• _ASSIGNMENT_: Answer with a single number stating how many lines of the entries below include the string "sidebar".

Stored data entries
##########
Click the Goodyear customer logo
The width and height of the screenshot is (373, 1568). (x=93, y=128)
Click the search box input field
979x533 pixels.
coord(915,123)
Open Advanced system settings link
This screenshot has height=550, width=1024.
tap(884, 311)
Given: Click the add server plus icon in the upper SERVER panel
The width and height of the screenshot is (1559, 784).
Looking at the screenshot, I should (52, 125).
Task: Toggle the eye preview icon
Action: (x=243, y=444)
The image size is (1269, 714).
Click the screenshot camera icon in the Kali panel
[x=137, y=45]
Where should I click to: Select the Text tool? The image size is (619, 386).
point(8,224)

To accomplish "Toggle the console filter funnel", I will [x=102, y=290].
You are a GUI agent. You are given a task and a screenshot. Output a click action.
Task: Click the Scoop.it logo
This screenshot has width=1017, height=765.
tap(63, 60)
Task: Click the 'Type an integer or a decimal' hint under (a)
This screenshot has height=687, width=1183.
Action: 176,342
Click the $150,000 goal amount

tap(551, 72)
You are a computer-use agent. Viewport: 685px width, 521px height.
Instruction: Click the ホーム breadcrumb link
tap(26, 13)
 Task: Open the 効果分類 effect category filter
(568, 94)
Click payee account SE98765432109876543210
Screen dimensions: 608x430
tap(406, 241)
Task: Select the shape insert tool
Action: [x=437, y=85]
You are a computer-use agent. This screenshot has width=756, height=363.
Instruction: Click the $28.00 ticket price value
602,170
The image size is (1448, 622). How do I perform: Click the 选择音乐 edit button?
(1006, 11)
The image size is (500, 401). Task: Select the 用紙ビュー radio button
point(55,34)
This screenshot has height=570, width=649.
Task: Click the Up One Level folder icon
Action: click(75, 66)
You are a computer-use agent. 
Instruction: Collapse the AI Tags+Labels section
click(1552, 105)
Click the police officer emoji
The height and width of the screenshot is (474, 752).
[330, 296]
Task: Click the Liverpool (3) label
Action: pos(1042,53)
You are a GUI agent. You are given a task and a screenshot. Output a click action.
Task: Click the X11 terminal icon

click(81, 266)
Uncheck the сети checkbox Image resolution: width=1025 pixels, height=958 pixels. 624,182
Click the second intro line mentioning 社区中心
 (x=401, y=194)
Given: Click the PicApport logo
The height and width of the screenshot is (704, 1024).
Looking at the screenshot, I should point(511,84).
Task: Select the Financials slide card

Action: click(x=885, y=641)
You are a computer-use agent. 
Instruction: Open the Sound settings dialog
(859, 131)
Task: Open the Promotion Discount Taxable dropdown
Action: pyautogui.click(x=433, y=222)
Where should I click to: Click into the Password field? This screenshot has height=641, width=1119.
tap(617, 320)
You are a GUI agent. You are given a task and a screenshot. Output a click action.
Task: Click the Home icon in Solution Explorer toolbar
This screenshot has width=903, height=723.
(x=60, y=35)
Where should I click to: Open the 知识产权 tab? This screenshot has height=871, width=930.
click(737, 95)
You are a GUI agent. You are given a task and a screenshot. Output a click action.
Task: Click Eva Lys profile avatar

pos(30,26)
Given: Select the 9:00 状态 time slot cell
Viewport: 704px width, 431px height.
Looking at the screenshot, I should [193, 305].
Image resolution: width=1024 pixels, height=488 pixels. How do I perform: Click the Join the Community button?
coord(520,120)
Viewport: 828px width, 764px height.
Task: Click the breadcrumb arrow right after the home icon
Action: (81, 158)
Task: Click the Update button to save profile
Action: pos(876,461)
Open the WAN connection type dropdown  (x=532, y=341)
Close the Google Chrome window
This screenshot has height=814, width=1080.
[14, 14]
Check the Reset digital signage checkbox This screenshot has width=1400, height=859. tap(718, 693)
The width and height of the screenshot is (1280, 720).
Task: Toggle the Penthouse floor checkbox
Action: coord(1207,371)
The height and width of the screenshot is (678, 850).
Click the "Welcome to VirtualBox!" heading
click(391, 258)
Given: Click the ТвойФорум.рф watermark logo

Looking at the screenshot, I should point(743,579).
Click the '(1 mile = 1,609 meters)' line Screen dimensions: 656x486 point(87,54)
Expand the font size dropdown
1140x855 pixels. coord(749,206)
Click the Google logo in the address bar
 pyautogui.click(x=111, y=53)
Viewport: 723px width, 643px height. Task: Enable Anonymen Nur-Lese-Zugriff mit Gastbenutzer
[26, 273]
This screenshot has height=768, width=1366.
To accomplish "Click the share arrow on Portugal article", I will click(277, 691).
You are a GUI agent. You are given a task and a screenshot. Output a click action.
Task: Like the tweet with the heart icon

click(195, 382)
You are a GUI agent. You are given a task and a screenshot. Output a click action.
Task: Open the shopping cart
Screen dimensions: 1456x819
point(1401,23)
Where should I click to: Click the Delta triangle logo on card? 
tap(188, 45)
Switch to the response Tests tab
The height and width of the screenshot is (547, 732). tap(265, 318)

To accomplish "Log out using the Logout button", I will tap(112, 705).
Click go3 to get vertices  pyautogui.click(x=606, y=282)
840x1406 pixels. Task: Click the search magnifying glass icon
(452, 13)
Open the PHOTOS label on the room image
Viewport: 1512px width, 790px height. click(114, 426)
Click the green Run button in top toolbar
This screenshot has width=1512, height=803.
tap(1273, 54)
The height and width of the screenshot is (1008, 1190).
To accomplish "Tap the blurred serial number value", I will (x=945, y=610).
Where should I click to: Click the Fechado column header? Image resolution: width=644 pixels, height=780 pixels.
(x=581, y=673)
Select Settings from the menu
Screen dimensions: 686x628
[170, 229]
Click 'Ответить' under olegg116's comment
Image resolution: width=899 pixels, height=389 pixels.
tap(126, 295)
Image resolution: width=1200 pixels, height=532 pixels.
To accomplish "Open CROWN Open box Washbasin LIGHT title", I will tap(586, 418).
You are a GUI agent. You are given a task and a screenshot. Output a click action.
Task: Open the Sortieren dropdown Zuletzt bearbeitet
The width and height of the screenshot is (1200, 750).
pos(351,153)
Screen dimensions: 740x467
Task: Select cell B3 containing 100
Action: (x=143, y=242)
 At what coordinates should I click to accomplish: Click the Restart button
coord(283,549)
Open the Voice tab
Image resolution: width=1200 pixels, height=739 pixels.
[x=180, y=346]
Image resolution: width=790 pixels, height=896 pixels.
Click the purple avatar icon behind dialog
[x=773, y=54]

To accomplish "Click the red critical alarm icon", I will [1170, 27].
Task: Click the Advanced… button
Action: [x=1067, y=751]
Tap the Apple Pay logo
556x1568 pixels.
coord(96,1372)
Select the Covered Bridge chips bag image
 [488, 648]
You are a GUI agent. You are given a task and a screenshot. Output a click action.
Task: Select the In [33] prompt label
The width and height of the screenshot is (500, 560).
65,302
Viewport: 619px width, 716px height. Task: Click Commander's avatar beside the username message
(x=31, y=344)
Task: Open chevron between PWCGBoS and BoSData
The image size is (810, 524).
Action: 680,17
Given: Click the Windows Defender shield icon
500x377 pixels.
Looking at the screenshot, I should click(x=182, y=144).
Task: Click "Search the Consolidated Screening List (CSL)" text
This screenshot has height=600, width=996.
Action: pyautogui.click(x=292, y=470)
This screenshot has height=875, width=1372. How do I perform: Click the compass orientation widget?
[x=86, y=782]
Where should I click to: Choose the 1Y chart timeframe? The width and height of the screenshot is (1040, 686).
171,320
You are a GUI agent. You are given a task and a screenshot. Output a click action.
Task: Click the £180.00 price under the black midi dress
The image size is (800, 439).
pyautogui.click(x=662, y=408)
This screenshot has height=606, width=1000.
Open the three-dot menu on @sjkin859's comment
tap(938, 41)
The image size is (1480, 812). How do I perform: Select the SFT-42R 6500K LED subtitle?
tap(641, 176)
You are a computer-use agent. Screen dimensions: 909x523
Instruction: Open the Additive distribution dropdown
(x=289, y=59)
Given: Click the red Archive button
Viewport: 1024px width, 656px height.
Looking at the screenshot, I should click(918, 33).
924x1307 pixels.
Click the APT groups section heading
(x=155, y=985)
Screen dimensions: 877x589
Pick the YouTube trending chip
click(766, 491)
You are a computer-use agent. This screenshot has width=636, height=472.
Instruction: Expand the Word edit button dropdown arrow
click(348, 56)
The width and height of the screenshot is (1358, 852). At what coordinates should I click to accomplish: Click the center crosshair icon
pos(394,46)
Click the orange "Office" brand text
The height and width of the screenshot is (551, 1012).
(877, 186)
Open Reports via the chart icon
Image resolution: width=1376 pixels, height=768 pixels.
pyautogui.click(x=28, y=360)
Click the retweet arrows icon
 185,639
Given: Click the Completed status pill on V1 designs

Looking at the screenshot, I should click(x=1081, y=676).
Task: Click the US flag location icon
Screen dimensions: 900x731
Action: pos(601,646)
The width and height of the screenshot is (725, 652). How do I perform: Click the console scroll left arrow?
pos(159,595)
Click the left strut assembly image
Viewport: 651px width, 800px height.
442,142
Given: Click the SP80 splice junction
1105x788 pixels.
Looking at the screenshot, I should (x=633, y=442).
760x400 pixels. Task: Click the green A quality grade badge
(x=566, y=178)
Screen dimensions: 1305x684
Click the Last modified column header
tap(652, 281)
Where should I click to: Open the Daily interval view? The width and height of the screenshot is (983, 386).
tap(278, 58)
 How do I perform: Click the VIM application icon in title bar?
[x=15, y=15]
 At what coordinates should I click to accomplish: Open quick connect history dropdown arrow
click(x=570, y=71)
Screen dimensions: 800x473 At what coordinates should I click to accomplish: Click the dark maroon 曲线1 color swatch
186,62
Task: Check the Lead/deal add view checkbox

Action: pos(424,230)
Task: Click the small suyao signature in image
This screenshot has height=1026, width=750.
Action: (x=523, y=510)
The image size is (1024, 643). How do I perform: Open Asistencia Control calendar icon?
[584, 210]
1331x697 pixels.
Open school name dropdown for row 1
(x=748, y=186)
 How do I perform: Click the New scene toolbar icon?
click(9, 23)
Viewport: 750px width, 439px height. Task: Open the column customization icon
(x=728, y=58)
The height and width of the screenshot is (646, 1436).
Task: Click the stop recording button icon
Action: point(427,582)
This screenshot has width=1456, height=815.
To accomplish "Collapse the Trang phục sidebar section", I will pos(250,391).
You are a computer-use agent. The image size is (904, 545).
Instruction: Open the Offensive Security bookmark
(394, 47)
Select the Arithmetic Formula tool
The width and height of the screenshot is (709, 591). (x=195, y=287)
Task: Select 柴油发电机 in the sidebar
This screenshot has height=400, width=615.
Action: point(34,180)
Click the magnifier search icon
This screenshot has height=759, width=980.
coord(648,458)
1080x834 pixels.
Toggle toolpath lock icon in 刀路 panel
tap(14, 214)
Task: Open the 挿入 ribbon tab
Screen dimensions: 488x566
##########
• _SOLUTION TO THIS PROBLEM_: 2